◆ TASK BRIEF
All lines between the start of the listing below and the line containing "Task: Add a new page with the plus button", inclusive, must be repeated exactly.
***
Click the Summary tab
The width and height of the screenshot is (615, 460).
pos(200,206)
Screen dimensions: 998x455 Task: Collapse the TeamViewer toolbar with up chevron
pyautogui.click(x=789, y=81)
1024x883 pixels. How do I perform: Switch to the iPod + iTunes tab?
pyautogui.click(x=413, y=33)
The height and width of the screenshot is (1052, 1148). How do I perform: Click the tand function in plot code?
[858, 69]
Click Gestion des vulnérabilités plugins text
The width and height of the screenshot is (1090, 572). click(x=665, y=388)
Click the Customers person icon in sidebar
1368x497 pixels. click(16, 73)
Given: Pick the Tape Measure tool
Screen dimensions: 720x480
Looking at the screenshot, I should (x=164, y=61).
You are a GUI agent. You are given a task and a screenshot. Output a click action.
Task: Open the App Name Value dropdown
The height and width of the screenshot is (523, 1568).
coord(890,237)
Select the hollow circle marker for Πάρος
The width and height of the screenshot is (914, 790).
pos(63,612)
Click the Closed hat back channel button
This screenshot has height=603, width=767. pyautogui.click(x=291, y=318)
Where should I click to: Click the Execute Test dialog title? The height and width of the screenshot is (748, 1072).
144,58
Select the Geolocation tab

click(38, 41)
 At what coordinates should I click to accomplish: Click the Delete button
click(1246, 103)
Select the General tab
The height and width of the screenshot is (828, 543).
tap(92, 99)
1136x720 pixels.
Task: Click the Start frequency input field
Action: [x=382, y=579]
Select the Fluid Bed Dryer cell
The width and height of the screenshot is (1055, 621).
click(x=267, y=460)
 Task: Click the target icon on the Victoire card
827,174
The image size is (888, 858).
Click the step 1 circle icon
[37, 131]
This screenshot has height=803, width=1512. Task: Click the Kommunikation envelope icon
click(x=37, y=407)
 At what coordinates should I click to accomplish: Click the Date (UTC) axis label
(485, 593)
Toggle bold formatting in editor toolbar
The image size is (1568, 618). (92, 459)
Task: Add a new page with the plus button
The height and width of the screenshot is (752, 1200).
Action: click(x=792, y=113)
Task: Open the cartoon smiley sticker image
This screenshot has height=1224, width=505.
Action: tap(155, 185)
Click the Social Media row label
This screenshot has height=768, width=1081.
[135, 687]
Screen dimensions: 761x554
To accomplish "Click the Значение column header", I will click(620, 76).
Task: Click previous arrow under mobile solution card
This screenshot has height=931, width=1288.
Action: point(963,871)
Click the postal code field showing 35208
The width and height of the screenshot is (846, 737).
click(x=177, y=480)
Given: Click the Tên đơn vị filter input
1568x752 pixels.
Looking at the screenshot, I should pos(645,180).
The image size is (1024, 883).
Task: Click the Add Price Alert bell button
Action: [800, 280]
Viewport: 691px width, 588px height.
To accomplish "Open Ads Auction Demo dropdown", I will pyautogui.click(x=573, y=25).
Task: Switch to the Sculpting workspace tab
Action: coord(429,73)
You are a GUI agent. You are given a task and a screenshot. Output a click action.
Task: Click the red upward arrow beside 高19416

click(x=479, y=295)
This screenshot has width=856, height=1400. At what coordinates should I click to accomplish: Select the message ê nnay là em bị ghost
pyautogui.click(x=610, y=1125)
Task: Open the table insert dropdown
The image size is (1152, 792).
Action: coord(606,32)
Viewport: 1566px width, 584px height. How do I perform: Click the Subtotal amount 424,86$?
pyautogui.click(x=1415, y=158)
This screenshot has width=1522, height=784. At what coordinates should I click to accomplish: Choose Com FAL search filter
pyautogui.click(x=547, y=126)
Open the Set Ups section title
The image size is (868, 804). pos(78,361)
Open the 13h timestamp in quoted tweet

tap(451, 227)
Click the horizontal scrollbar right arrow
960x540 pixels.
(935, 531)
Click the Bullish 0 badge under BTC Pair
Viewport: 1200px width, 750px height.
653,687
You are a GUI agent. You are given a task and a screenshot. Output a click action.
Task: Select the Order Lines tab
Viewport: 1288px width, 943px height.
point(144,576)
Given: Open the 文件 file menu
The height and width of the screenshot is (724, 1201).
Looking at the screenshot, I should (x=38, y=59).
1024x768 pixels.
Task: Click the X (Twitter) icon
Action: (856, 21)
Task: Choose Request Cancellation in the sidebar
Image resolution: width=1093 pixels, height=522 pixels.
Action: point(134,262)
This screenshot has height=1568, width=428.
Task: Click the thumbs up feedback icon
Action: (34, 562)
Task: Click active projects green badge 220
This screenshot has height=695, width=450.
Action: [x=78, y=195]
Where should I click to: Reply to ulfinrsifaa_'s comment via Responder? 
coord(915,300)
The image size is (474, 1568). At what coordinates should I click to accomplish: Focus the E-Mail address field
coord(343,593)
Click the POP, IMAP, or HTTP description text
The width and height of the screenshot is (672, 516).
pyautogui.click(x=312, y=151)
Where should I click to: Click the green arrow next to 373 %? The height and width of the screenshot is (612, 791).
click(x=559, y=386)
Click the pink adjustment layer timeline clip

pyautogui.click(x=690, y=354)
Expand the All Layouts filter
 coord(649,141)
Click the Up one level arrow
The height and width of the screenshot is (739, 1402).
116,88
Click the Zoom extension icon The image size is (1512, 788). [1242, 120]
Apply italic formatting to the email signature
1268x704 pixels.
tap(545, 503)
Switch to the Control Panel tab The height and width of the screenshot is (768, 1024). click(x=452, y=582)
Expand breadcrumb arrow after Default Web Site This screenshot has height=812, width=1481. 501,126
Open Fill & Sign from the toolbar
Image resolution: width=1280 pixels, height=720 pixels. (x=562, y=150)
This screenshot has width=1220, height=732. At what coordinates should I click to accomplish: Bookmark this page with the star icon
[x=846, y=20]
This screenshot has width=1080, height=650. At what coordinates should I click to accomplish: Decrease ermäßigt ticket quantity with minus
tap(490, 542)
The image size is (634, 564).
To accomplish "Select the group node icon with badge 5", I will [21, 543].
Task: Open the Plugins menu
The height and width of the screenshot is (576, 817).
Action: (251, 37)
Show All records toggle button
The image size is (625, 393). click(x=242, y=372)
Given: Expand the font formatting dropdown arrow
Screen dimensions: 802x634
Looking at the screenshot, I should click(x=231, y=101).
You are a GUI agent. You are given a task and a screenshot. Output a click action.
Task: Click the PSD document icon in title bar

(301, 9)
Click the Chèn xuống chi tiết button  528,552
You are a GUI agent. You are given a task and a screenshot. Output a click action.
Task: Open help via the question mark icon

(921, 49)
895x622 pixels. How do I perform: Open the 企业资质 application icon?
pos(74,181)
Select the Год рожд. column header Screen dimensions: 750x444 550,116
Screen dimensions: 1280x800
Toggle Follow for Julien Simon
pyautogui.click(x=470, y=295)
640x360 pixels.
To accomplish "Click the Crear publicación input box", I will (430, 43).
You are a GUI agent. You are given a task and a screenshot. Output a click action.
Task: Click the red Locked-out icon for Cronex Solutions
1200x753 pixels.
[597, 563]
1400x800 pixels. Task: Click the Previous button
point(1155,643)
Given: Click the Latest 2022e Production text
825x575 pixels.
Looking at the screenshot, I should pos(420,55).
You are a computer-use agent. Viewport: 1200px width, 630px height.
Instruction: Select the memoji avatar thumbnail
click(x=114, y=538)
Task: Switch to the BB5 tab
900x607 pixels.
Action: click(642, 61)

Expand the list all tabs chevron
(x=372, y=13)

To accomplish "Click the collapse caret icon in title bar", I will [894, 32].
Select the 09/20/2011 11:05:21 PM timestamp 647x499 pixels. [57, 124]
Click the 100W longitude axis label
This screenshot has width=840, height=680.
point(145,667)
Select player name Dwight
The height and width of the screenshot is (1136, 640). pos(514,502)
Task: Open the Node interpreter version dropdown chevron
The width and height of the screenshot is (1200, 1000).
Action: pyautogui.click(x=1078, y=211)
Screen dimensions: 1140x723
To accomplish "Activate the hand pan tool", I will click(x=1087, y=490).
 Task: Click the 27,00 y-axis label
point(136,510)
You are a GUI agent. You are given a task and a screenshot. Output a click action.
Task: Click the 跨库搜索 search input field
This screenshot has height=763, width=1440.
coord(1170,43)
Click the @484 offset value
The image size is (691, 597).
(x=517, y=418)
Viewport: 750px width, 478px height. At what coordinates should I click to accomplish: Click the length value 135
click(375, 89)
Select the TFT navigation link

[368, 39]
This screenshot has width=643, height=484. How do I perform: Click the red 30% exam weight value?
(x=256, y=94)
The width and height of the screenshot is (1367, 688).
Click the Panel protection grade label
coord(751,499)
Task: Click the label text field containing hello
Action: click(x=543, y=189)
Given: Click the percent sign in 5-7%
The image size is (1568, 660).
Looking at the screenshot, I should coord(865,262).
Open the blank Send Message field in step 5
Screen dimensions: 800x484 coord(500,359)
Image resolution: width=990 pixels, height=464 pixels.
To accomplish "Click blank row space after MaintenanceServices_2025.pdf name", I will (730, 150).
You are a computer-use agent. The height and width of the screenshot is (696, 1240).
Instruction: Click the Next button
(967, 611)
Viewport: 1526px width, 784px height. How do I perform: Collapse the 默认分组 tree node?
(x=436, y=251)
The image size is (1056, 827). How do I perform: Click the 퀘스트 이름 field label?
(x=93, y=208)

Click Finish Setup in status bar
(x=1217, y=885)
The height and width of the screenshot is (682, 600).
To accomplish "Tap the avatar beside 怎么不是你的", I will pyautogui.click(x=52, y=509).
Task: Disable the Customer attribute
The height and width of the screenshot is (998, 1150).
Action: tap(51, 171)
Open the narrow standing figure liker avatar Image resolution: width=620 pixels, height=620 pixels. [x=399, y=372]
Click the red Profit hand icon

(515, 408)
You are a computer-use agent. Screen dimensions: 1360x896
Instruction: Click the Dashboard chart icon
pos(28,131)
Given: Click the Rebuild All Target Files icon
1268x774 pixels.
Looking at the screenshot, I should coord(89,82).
***
◆ THE COMPLETED TASK
Click the Summary tab
The width and height of the screenshot is (615, 460).
pos(200,206)
Screen dimensions: 998x455 Task: Collapse the TeamViewer toolbar with up chevron
pyautogui.click(x=789, y=81)
1024x883 pixels. How do I perform: Switch to the iPod + iTunes tab?
pyautogui.click(x=413, y=33)
The height and width of the screenshot is (1052, 1148). How do I perform: Click the tand function in plot code?
[858, 69]
Click Gestion des vulnérabilités plugins text
The width and height of the screenshot is (1090, 572). click(x=665, y=388)
Click the Customers person icon in sidebar
1368x497 pixels. click(16, 73)
Given: Pick the Tape Measure tool
Screen dimensions: 720x480
Looking at the screenshot, I should (x=164, y=61).
You are a GUI agent. You are given a task and a screenshot. Output a click action.
Task: Open the App Name Value dropdown
The height and width of the screenshot is (523, 1568).
coord(890,237)
Select the hollow circle marker for Πάρος
The width and height of the screenshot is (914, 790).
pos(63,612)
Click the Closed hat back channel button
This screenshot has height=603, width=767. pyautogui.click(x=291, y=318)
Where should I click to: Click the Execute Test dialog title? The height and width of the screenshot is (748, 1072).
144,58
Select the Geolocation tab

click(38, 41)
 At what coordinates should I click to accomplish: Click the Delete button
click(1246, 103)
Select the General tab
The height and width of the screenshot is (828, 543).
tap(92, 99)
1136x720 pixels.
Task: Click the Start frequency input field
Action: [x=382, y=579]
Select the Fluid Bed Dryer cell
The width and height of the screenshot is (1055, 621).
click(x=267, y=460)
 Task: Click the target icon on the Victoire card
827,174
The image size is (888, 858).
Click the step 1 circle icon
[37, 131]
This screenshot has height=803, width=1512. Task: Click the Kommunikation envelope icon
click(x=37, y=407)
 At what coordinates should I click to accomplish: Click the Date (UTC) axis label
(485, 593)
Toggle bold formatting in editor toolbar
The image size is (1568, 618). (92, 459)
Task: Add a new page with the plus button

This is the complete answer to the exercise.